My dragon pushes at my skin. The prick likes the power surge we get in the realm.
“Yeah, my beast thinks that’s a shitty idea too.” Evander sets the glass down on the counter again. “But you know what’s an even shittier idea?”
“A selection ball,” I say and finish drying myself off. I put on a suit. I have no idea what time it is here. The time shift requires a formula and a bit of calculus to predict it. Two things I’m not using when I can look out the window.
“Exactly, and if your parents don’t let Aisling finish at the academy? And keep her locked up in her chambers?”
“She won’t find her thunder either.” I pull on shoes and retrieve my phone from the dresser where Leopold places it when I go through the portal. I’m not ready to step back into my Earth business duties. Not yet.
“Exactly.”
“I’ve tried to convince them that by not having her at the academy, they are signaling that Crest Wing has something to do with it not being safe. They don’t get it. It’s like flying into the side of the mountain with them.”
“It might not matter. Raine might be the one.” Evander moves with me into the sitting room of my suite.
“She might be. But—”
“We give candidates six months because it can take that long for the marking to appear on a human.” Evander crosses his ankles, his legs stretched out between the chair and the sofa.
“True, but the Elderglen thunder that—”
“They found their mate while visiting Las Vegas, and her marking appeared instantly—without the ceremony—yes. My mother has brought that up more than once. Every time I go home, in fact. But that’s not us.
Or rather, that’s not you. Can you imagine having our mate in the castle and sending her on her way after a few weeks? ”
“We’ve sent candidates away that quickly before.”
“Yes, but not many, and just ones who wanted to go. Ones who were clearly not suited to us, nor us to them.” Evander puts his arms behind his head and closes his eyes.
“And I’ve never had my marking ache like this.
There have been a half-dozen times since my lightning.
The moment I was tied to Evander, once in battle, and another time in London when all three of us felt it. We all felt it, but then it vanished.”
“Right, well, Raine’s never been out of America before now, and she would have been a child then anyhow.”
“I don’t know. You’re the expert at things like this.”
“I’m no expert at markings.” I’m the same as Evander.
There have been only a few times my markings flared.
The first week at the academy when Evander took a turn down the wrong hall and ended up in Crest Wing instead of Elderglen’s dorms, the lightning dropped us both to the floor.
My father, the king, wasn’t happy. He wasn’t happy that my thunder mate was an Elderglen, and more so that he’d woken from his lightning before I had.
Then the next year, after we were taken out of the first-year corral and moved to the upperclassman dorms, Roark was in our flight class.

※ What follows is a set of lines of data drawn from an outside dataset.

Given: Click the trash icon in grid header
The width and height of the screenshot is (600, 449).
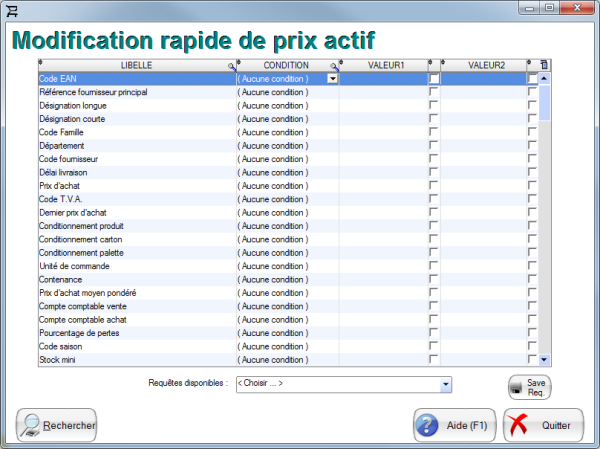Looking at the screenshot, I should [x=544, y=64].
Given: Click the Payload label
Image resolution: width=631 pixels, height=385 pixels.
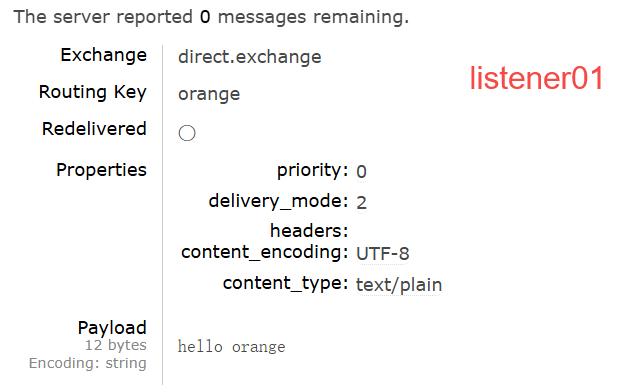Looking at the screenshot, I should pos(112,327).
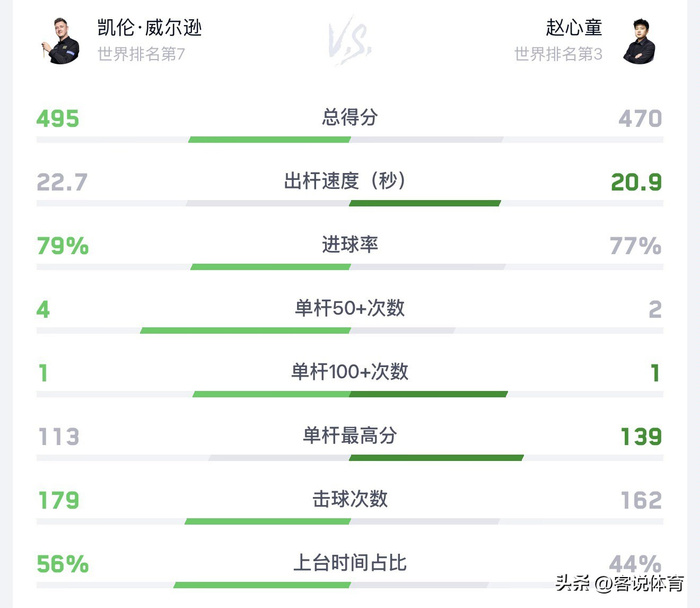Viewport: 700px width, 608px height.
Task: Click the 出杆速度 dark green bar
Action: 425,204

It’s the only time I’ve seen him pass out.
We don’t talk about the other time.
Our phones buzz at the same time. Evander has his out already. “Roark’s back with Raine. They’re coming through the village now.”
We’re shoulder to shoulder, thudding down the main stairs.
“You’re sure you want to greet her in the parking lot?” Evander asks.
“I need to talk to her about what happened. I’ve been stewing for a week. I can’t wait any longer.”
“Right.” Evander leans on the fender of the Rolls.
“What?” I cross my arms over my chest. It’s a nice night, mercifully warm compared to the middle of winter back home.
“Don’t fuck this up.”
“How could I fuck this up?”
“I think you might want to reevaluate that question,” Evander says.
The town car crushes the gravel as Percy parks next to where I’m standing. I open the door.